Web of Science Citations: 0

Species co-occurrences in local communities can arise independent or dependent on species' niches. However, the role of niche-dependent processes has not been thoroughly deciphered when generalized to biogeographical scales, probably due to combined shortcomings of data and methodology. Here, we explored the influence of environmental filtering and limiting similarity, as well as biogeographical processes that relate to the assembly of species' communities and co-occurrences. We modelled jointly the occurrences and co-occurrences of 1016 tropical tree species with abundance data from inventories of 574 localities in eastern South America. We estimated species co-occurrences as raw and residual associations with models that excluded and included the environmental effects on the species' co-occurrences, respectively. Raw associations indicate co-occurrence of species, whereas residual associations indicate co-occurrence of species after accounting for shared responses to environment. Generally, the influence of environmental filtering exceeded that of limiting similarity in shaping species' co-occurrences. The number of raw associations was generally higher than that of the residual associations due to the shared responses of tree species to the environmental covariates.

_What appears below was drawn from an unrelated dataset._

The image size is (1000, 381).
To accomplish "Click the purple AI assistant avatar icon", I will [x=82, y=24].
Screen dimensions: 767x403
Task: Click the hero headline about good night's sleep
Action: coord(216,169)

Contrary to what was expected from assuming limiting similarity, phylogenetic relatedness or functional similarity did not limit tree co-occurrences. The proportions of positive and negative residual associations varied greatly across the study area, and we found a significant tendency of some biogeographical regions having higher proportions of negative associations between them, suggesting that large-scale biogeographical processes limit the establishment of trees and consequently their co-occurrences. (AU)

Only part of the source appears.